На пороге дома Мартина сняла обувь и вошла в дверь босиком.

— Доброе утро, бабушка, — сказала она.

— Привет, Мартина, — ответила миссис Гвин Томас, оборачиваясь от очага, выпрямляясь и оправляя белый в красную полоску передник. — Мой руки и садись. Хорошо покаталась сегодня? Джемми вёл себя прилично?

— Джемми был просто ангел, — как обычно, ответила Мартина.

Не будет же она ругать его, в самом деле? И разве его вина, что им встретился кабан, который, наверное, встал сегодня не с той ноги, да ещё охранял своих детишек?

В дверь постучали.

— Входи, Бен, — сказала Гвин Томас, улыбаясь. — Ты как раз вовремя. Позавтракаем вместе.

— Спасибо, мэм.

Эти слова немного застенчиво произнёс худощавый мускулистый мальчик в возрасте Мартины, с тёмными гладкими волосами и лицом цвета молочного шоколада, наполовину зулус, наполовину индиец. На нём были зелёная армейская куртка, потёртые старые джинсы и тяжёлые башмаки. Почему старые джинсы? Потому что другую пару, более новую, он около месяца назад собственными руками превратил в шорты. Это случилось на острове, где они с Мартиной пережили приключение, которое, слава богу, благополучно для них окончилось [1].
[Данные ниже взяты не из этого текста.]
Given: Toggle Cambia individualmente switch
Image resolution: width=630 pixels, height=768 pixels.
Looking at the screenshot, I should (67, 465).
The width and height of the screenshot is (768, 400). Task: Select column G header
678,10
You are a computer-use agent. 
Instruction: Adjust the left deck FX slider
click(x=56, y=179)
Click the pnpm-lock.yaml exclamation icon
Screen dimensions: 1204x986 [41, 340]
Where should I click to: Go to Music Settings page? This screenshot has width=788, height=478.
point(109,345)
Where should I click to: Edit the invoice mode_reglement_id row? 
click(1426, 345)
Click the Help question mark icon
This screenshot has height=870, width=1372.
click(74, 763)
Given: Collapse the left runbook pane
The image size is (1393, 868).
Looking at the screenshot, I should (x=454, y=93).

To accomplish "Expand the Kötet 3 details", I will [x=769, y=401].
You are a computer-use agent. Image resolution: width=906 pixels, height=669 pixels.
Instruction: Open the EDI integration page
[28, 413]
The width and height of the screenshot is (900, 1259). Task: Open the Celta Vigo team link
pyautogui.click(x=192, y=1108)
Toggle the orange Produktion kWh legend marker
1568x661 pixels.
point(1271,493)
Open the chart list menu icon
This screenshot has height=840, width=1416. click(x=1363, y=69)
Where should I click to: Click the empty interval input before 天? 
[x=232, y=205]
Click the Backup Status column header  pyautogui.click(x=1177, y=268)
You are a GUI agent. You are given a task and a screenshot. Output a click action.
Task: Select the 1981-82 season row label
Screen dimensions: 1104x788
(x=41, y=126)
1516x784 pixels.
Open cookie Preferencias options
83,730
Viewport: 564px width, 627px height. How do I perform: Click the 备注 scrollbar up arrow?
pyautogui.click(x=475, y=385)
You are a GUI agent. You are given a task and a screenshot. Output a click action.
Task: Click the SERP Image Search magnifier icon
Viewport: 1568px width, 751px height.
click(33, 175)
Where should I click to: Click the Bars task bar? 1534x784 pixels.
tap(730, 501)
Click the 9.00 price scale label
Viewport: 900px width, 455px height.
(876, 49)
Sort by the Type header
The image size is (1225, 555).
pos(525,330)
Он ополоснул руки, сел за стол и с улыбкой взглянул на Мартину.

— Чему ты улыбаешься? — спросила она с подозрением.

— Радуюсь, что вы хорошо разошлись с кабаном, — ответил он.

— С чего ты взял, Бен? Какой ещё кабан?

— Вы с Джемми оставили там столько следов, — ответил он, — что только слепой не разглядит. Прямо как на трассе автомобильного ралли по Африке.

— В чём дело? — забеспокоилась бабушка Гвин. — Ты опять гнала во всю мочь бедное животное? Я запретила тебе скакать на нём галопом! Только спокойной, размеренной рысью. Не хочу, чтобы ты сломала шею, пока находишься под моим присмотром!.. Бен, не смейся, пожалуйста, лучше ответь честно: твоя приятельница опять превышала скорость? Ведь так?

Мартина во все глаза смотрела на Бена. Она знала: он не мог не понимать, в какой опасности они с Джемми только что находились. И знала также, что Бен не умеет врать. Даже слегка, даже совсем немного, даже чуть-чуть. Да она и не хочет, чтобы он врал. Ни в коем случае! Только капельку по-другому рассказал бы! Совсем немножко по-другому… И про бородавочника не нужно… Однако, если бабушка начнёт сейчас её ругать и запретит на время езду на жирафе, — что ж, Мартина вытерпит. Такая уж у неё судьба… Да ещё в самом начале каникул.